● Text section
——

When bureaucrats, managers and administration outnumber educators at an institution of learning or in an educational system as a whole, the management structure is undoubtedly bloated, incompetent and/or redolent with redundancies. It is worth keeping in mind that every employee in public education that is not educating students is paid for by taxpayers. Many could be replaced by automated systems and smart contracts for a fraction of the cost or their jobs could be given to students to help them defray tuition costs.

As Paul Craig Roberts has noted:

"Consider, for example, America’s colleges and universities. According to a number of reports, 75 percent of budgets go to administration. When I attended Georgia Tech there was a president and a dean of students. Today universities have enormous administrative staffs. They have presidents, chancellors, vice chancellors, provosts, vice provosts, assistant vice provosts, deans, associate deans, and assistant deans for affirmative action, politically correct speech and demeanor, women’s rights, minority rights, homosexuals’ rights, and transgender rights. America’s universities are overrun with administrators. Education hardly exists."

And from Charles Hugh Smith:

Our educational system is obsolete but the current system is incapable of transformation for structural reasons. These include high sunk costs, bureaucratic sclerosis, self-serving fiefdoms that fear disruption of their gravy trains, a lack of understanding of the emerging economy, a dysfunctional centralized hierarchy and the state-funded exploitive machinery of student-loan debt.

Contrary to what many educational administrators care to believe and need you to believe, theirs is not a white collar job that demands high levels of intellectual competence or specialized training. The real brainwork happens in research and the classroom. Very few administrators are educating anybody, nor are most of them qualified to work as an educator in the field which they ostensibly "manage", meaning their insight as to positively influencing academic research or educational experience in the classroom is profoundly lacking if not nonexistent.

Janet Napolitano, President of the University of California system, is the perhaps the most glaring and odious example, having zero experience as an educator and abusing her position by sanctioning misleading budget practices that provided "atypical benefits" to favored employees rather than advancing educational goals.

Most bureaucratic positions come down to glorified paper shuffling and rubber stamping to abide by governmental laws or institutional regulations, many of which are opaque to the taxpayer and most certainly never voted on by them. Indeed, in my district it is typically the educators who have proven themselves too incompetent or antisocial to perform their jobs as teachers and mentors in the classroom that have been "promoted" to the regional department of education to fulfill a bureaucratic function of some sort that they learn within a year on the job with a few workshops. The Dilbert Principle is hard at work in the educational establishment.


image source

While the soaring costs of education are a problem, there are already some modest steps being undertaken to address this failing, as can be seen in the article "Where Universities Can Be Cut". This article gives a good idea of just how bloated and redundant many aspects of education administration and management in the public education sector are. Unfortunately, much of this reform appears too little, too late.

——

● Recorded data
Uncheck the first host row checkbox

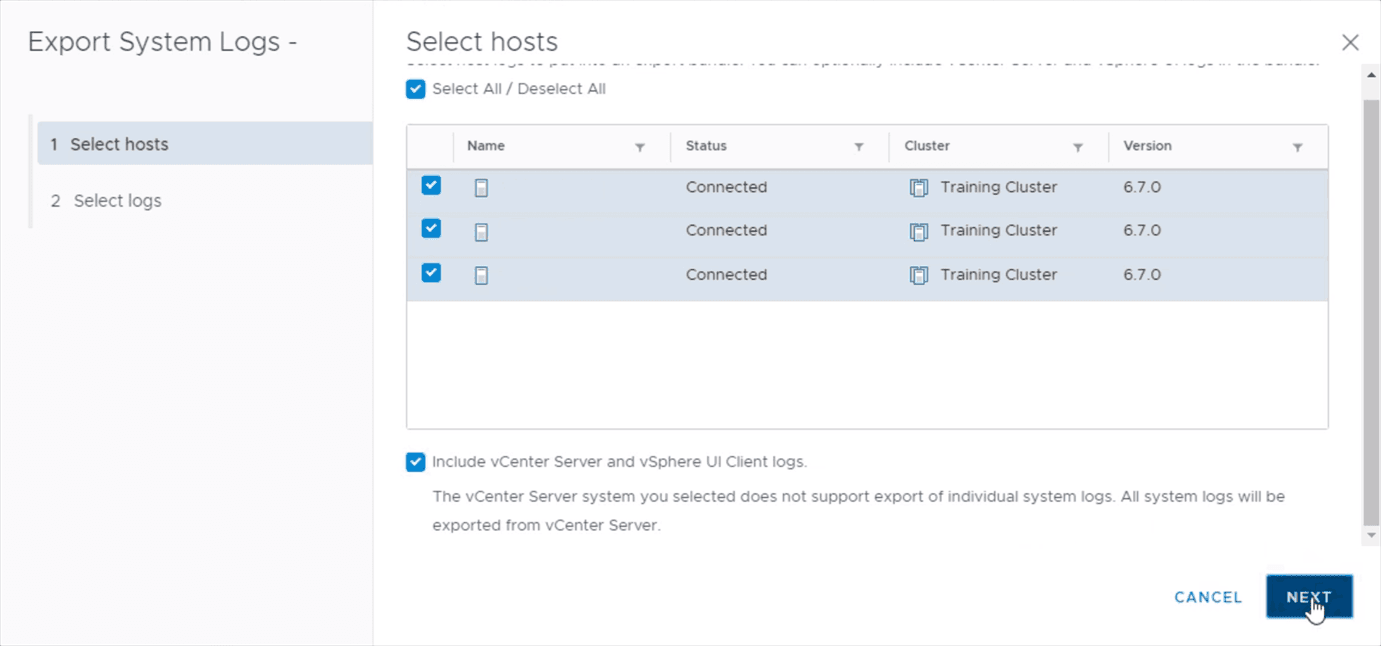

——

● What the task asks
Transcribe the passage on education administration between "Most bureaucratic positions" and "the educational establishment.", inclusive.

● Result below
Most bureaucratic positions come down to glorified paper shuffling and rubber stamping to abide by governmental laws or institutional regulations, many of which are opaque to the taxpayer and most certainly never voted on by them. Indeed, in my district it is typically the educators who have proven themselves too incompetent or antisocial to perform their jobs as teachers and mentors in the classroom that have been "promoted" to the regional department of education to fulfill a bureaucratic function of some sort that they learn within a year on the job with a few workshops. The Dilbert Principle is hard at work in the educational establishment.